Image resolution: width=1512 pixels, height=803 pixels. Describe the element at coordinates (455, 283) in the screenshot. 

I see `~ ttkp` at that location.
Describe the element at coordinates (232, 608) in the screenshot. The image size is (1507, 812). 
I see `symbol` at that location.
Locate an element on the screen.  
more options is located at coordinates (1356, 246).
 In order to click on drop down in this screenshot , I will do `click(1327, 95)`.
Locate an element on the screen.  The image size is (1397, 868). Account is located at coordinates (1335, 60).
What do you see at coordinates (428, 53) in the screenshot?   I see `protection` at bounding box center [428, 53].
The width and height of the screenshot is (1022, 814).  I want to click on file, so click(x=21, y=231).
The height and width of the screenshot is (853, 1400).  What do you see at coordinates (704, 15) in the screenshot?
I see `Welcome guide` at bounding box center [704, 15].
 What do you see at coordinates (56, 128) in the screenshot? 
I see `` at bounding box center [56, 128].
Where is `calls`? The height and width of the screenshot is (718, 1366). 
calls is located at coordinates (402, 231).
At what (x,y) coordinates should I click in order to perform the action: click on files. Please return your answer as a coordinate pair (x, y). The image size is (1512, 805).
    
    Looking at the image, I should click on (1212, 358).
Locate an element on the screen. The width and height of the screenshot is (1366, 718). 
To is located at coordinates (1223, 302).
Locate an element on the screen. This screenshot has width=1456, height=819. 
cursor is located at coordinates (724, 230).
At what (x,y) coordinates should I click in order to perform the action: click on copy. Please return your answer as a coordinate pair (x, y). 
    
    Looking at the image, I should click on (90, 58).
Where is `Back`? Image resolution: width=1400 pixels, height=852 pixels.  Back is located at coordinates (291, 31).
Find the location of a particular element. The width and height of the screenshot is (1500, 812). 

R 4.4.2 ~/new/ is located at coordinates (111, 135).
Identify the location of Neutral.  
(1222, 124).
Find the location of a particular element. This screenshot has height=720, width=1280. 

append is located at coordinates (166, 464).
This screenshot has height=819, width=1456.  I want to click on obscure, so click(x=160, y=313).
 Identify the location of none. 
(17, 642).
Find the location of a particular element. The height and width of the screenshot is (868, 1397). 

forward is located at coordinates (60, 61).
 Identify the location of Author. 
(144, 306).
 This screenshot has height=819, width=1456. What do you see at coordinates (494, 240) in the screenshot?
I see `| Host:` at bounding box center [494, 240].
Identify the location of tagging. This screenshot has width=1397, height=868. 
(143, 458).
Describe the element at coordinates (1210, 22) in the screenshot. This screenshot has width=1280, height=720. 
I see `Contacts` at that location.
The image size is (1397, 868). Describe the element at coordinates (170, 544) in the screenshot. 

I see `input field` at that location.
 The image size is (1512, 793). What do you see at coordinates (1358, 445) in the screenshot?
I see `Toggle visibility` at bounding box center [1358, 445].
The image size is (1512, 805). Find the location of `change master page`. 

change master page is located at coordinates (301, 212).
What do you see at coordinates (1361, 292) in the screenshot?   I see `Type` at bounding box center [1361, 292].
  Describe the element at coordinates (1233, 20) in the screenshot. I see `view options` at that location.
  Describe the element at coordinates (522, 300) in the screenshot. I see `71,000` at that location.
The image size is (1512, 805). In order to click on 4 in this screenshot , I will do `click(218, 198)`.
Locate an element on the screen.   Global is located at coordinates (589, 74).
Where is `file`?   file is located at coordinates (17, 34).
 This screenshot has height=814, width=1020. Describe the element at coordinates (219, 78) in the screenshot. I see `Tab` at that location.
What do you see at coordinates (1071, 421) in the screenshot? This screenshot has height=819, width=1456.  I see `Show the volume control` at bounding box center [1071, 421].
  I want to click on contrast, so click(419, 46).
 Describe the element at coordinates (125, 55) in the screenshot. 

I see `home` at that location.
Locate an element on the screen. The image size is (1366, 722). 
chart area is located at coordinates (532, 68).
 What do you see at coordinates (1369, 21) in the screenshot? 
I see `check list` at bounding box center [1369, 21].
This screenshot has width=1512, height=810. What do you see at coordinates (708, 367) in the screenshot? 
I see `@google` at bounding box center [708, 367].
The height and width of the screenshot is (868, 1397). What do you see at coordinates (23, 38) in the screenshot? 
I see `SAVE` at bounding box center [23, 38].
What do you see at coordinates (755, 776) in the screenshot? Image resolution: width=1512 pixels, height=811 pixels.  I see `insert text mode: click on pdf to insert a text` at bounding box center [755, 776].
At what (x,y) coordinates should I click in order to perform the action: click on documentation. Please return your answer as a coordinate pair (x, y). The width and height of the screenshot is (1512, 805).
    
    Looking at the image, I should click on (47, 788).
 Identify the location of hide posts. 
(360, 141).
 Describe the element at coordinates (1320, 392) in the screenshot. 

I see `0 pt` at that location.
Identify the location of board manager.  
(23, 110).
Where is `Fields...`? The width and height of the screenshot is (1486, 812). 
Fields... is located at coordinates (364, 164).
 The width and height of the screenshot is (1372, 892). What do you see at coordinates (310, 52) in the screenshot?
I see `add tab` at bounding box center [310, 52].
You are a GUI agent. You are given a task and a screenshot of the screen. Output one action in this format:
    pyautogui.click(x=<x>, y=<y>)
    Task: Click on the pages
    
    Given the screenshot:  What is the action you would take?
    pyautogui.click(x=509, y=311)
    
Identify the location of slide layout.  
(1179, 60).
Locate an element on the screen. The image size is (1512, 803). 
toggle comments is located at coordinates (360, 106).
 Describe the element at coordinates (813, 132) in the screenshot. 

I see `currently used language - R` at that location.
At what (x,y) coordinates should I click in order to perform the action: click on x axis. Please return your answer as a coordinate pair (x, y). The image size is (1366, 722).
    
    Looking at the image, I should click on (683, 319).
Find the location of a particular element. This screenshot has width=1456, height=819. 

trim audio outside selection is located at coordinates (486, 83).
※
> _What is required_
Starting at the first line and ending at the line containing "more options is", write the lines out again with every "element" replaced by "item" and nothing else altered.

> _Answer to the exercise_
Image resolution: width=1512 pixels, height=803 pixels. Describe the item at coordinates (455, 283) in the screenshot. 

I see `~ ttkp` at that location.
Describe the item at coordinates (232, 608) in the screenshot. The image size is (1507, 812). 
I see `symbol` at that location.
Locate an item on the screen.  
more options is located at coordinates (1356, 246).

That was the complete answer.